*Problème à résoudre:*
Recopiez mot pour mot le passage de l'article sur les Français privés de voiture qui commence aux mots « Interdits de volant » et s'arrête après « la mobilité individuelle. ».

*Texte fourni:*
Ils sont des millions à ne pas prendre le volant. Non par choix idéologique ou par souci écologique, mais tout simplement parce qu’ils ne le peuvent pas. Qu’il s’agisse d’un empêchement légal, matériel ou psychologique, la France de la mobilité révèle un revers dérangeant, largement ignoré des décideurs.
Interdits de volant : la moitié des Français privés de voiture

Le 1er janvier 2024 a marqué une inflexion dans la réglementation avec l’abaissement à 17 ans de l’âge minimal requis pour décrocher le permis B. Pourtant, une étude nationale dévoilée en mai 2025 révèle une réalité bien plus amère : une partie importante de la population française demeure incapable de conduire une automobile, pour des raisons aussi diverses que révélatrices d’un malaise plus profond. Réalisée par le Crédoc pour le Forum Vies Mobiles, cette enquête dresse un état des lieux glaçant : plus d’un tiers des Français ne peuvent tout simplement pas se déplacer par leurs propres moyens motorisés. Un constat à contre-courant du récit dominant de la mobilité individuelle.
Conduire une voiture : un droit réservé, pas une évidence
Dans une France soi-disant motorisée, la mobilité reste un luxe inaccessible pour beaucoup. Selon l’enquête Crédoc-Forum Vies Mobiles, près de 33 % de la population ne peut pas conduire, de manière structurelle. D’abord, 20 % des Français ont moins de 17 ans, âge requis depuis janvier 2024 pour passer le permis. Ensuite, 9 % des personnes majeures n’ont pas le permis ou détiennent un permis étranger non reconnu sur le territoire national. Enfin, au moins 4 % sont frappés d’une incapacité permanente. Et encore, l’enquête prévient que ce chiffre est sous-évalué : « Les personnes atteintes d’un handicap visuel lourd [...] sont vraisemblablement largement sous-représentées ».
Quant aux résidents étrangers ou étudiants internationaux, les règles d’équivalence ou d’échange de permis compliquent drastiquement leur accès à la conduite. Le site Service-Public.fr rappelle que « les règles varient selon l’État d’origine du permis : certains doivent procéder à un échange sous peine d’interdiction de conduire au-delà de 12 mois ».

*Bloc de données:*
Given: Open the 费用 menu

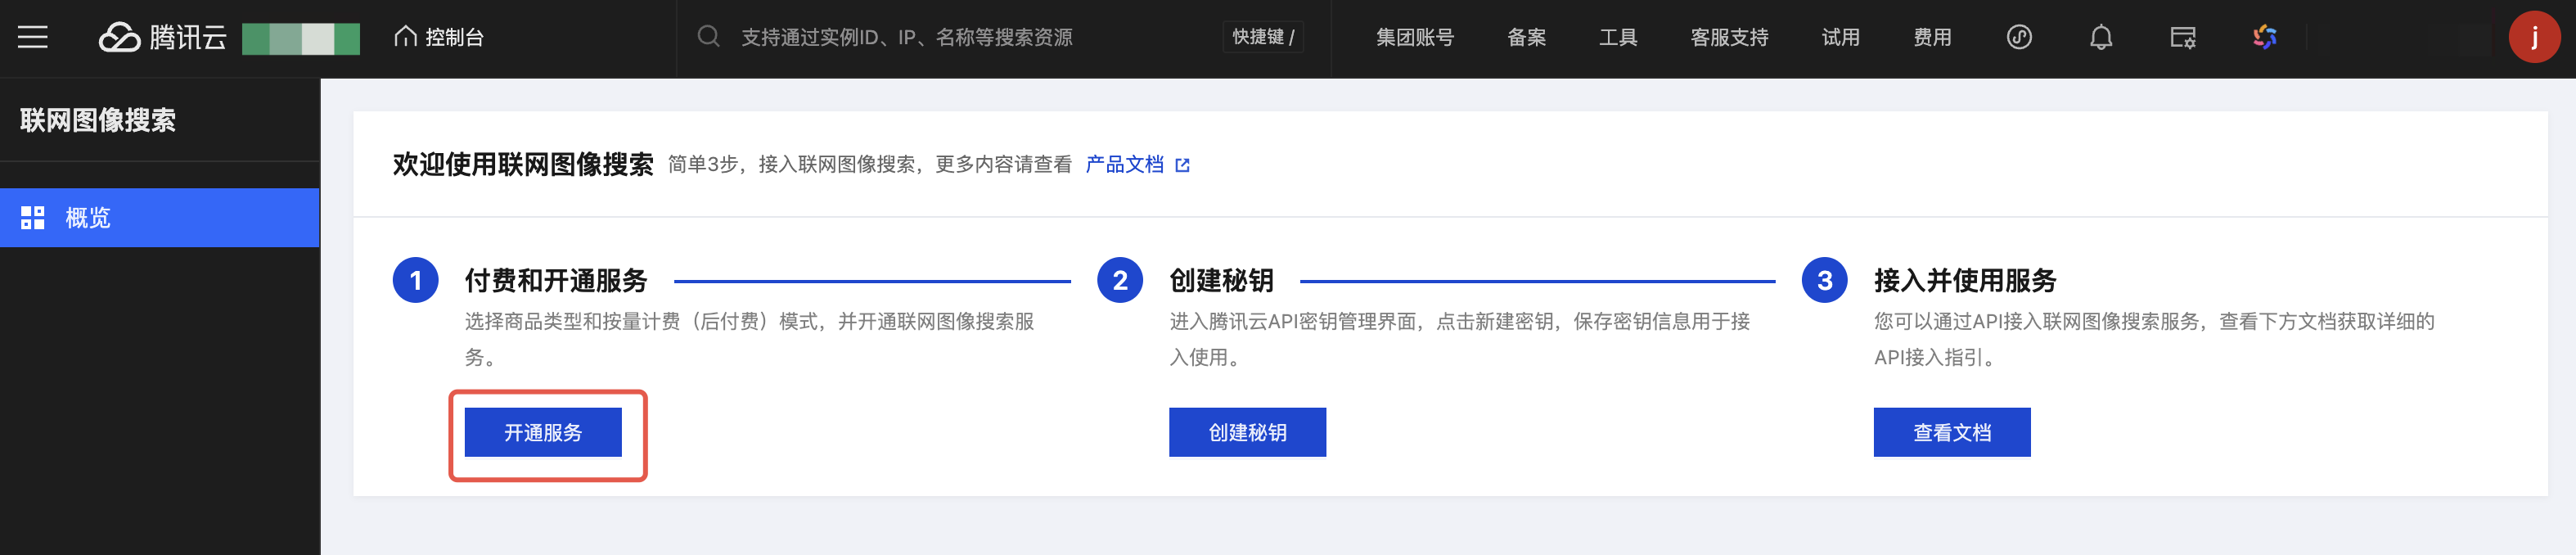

*Réponse attendue:*
Interdits de volant : la moitié des Français privés de voiture

Le 1er janvier 2024 a marqué une inflexion dans la réglementation avec l’abaissement à 17 ans de l’âge minimal requis pour décrocher le permis B. Pourtant, une étude nationale dévoilée en mai 2025 révèle une réalité bien plus amère : une partie importante de la population française demeure incapable de conduire une automobile, pour des raisons aussi diverses que révélatrices d’un malaise plus profond. Réalisée par le Crédoc pour le Forum Vies Mobiles, cette enquête dresse un état des lieux glaçant : plus d’un tiers des Français ne peuvent tout simplement pas se déplacer par leurs propres moyens motorisés. Un constat à contre-courant du récit dominant de la mobilité individuelle.